In the univariate analysis stage of exploratory data analysis (EDA), the focus is on examining individual variables within the dataset in isolation. This involves exploring the distribution, central tendency, spread, and potential outliers associated with each variable. By visualizing and summarizing the characteristics of one variable at a time, analysts can identify key features and patterns that contribute to the overall understanding of the data.
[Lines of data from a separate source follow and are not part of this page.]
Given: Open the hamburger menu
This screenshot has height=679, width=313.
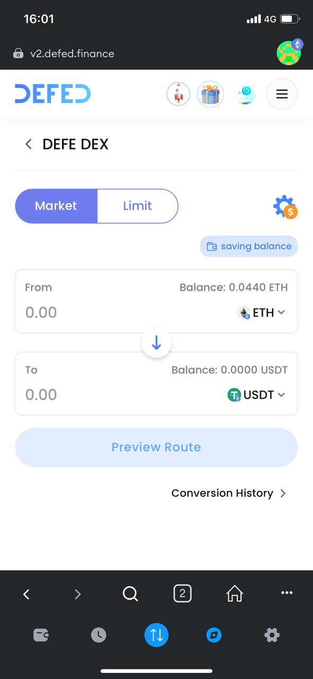Looking at the screenshot, I should [x=282, y=94].
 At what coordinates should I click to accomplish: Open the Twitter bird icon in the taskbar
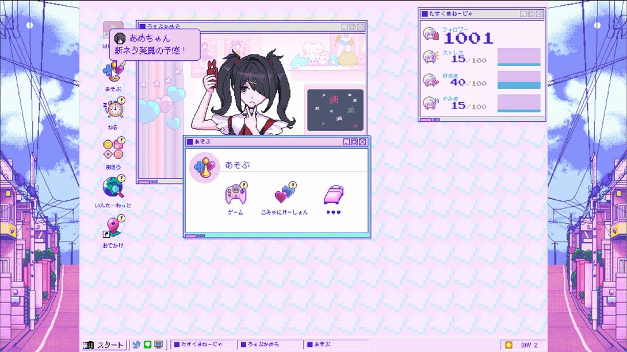tap(136, 345)
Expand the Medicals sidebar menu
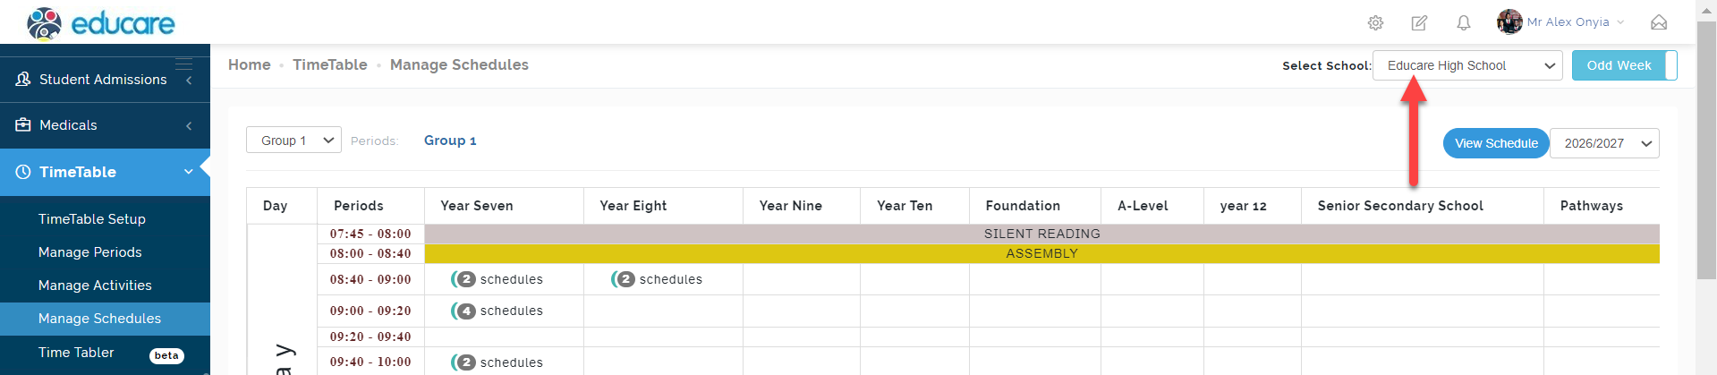This screenshot has height=375, width=1717. 103,125
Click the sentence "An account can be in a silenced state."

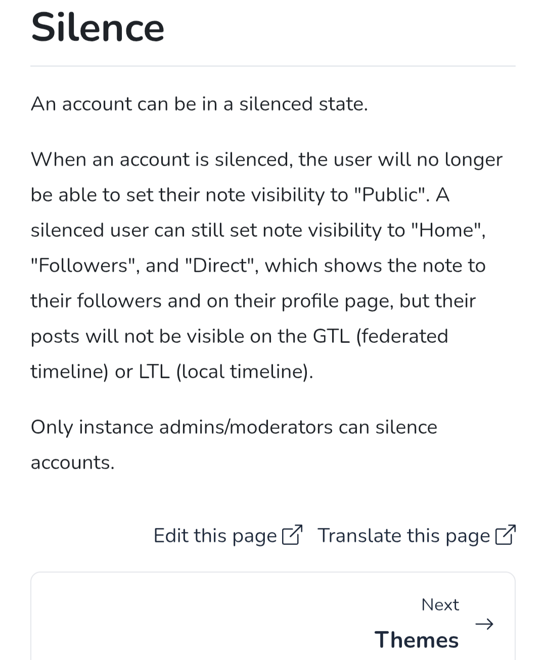(x=199, y=104)
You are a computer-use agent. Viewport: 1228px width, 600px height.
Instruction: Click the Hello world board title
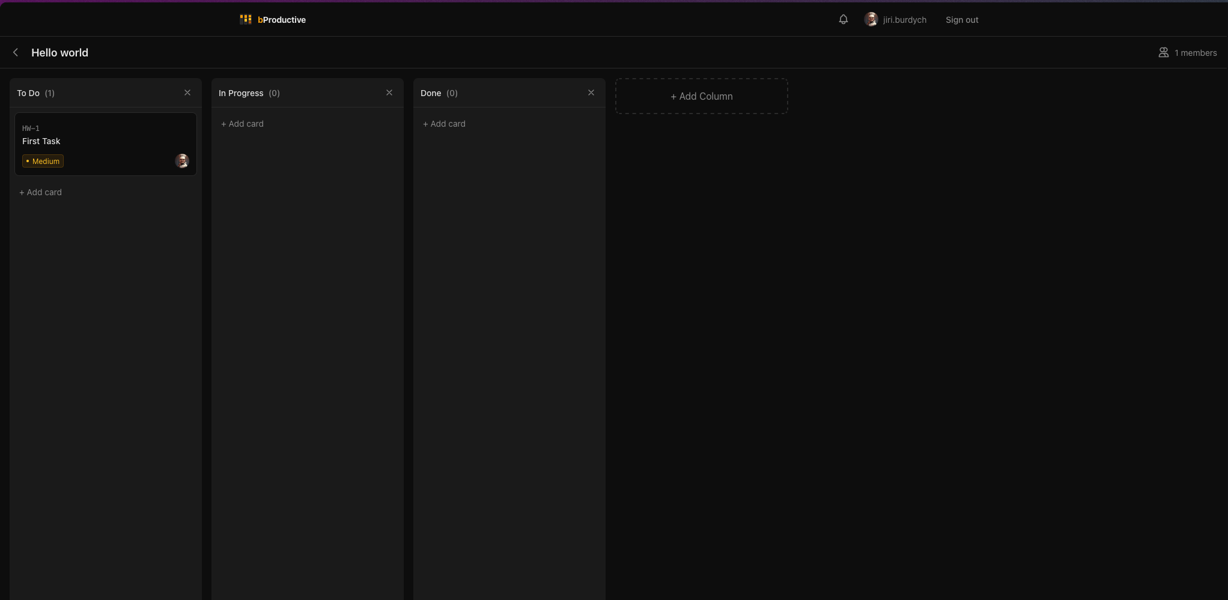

Analyzing the distribution, central tendency, and measures of dispersion provides valuable insights into the fundamental properties and behaviors of the variables, laying the groundwork for more comprehensive analyses that explore relationships and uncover deeper insights within the dataset.

In [31]:
def get_count1(df,column):
  

        plt.figure(figsize=(16,8))
        sns.countplot(x=column,data=df, order=df[column].value_counts().iloc[:10].index)
        plt.title(f'No of orders per top 10 {column}')
        plt.xlabel(column)
        plt.xticks(rotation=90)
        plt.show();

In [32]:
get_count1(df, 'Country')

TypeError: 'function' object is not subscriptable

<Figure size 1152x576 with 0 Axes>

In [33]:
get_count1(df, 'Description')

TypeError: 'function' object is not subscriptable

<Figure size 1152x576 with 0 Axes>

In [34]:
get_count1(df, 'Month')

TypeError: 'function' object is not subscriptable

<Figure size 1152x576 with 0 Axes>

# Time of Day 

In [35]:
def get_time(Hour):
    if Hour < 12:
         return 'Morning'
    if Hour > 12 and Hour < 16:
        return 'Afternoon'
    else:
        return 'Evening'

In [36]:
df['time_day']=df['Hour'].apply(get_time)
df['time_day'].value_counts()

TypeError: 'function' object is not subscriptable

In [37]:
get_count1(df,'time_day')

TypeError: 'function' object is not subscriptable

<Figure size 1152x576 with 0 Axes>

In [38]:
get_count1(df,'Day_week')

TypeError: 'function' object is not subscriptable

<Figure size 1152x576 with 0 Axes>

In [39]:
plt.figure(figsize=(15,8))
sns.countplot(x='UnitPrice',data=df,order=df['UnitPrice'].value_counts().iloc[:5].index);

TypeError: 'function' object is not subscriptable

<Figure size 1080x576 with 0 Axes>

The univariate analysis phase of the exploratory data analysis (EDA) process has yielded valuable insights into the individual variables within the dataset. By closely examining the characteristics and distributions of each variable through the use of visualizations, such as histograms and density plots, along with comprehensive summary statistics, analysts have been able to identify significant patterns, tendencies, and potential irregularities. This detailed exploration of the variables in isolation has laid the groundwork for a deeper understanding of the dataset as a whole. The insights gained from the univariate analysis will now inform and guide the subsequent, more complex analyses, enabling researchers to uncover meaningful relationships and gain a comprehensive overview of the data.

 # Bivariate Analysis 

# Multivarite Analysis

In [41]:
# Pairwise Relationship Visualization of Continuous Data Features with Seaborn
sns.set_context("paper", font_scale= 1)

continuous_data = df.loc[:,["UnitPrice", "Quantity", "Description", "Month"]]
                              
n = sns.pairplot(continuous_data)

AttributeError: 'function' object has no attribute 'loc'

# Bivariate Analysis 

Building upon the foundational insights from the univariate analysis, the bivariate analysis stage delves deeper by examining the relationships between pairs of variables within the dataset. This involves scrutinizing how the variables interact and influence one another, enabling the uncovering of potential correlations, associations, or even causal relationships. By utilizing techniques such as scatter plots, correlation coefficients, and statistical tests, researchers can identify the nature and strength of the connections between variables, providing a more comprehensive understanding of the dataset. This deeper exploration of the interdependencies and interactions lays the groundwork for more advanced multivariate analyses, empowering researchers to uncover intricate patterns and gain a holistic perspective on the data.

In [43]:
ef get_biv(column1, df, column2):
    # Creating a DataFrame with the top 10 values of column1
    top_values = df[column1].value_counts().iloc[:10].index
    df_filtered = df[df[column1].isin(top_values)]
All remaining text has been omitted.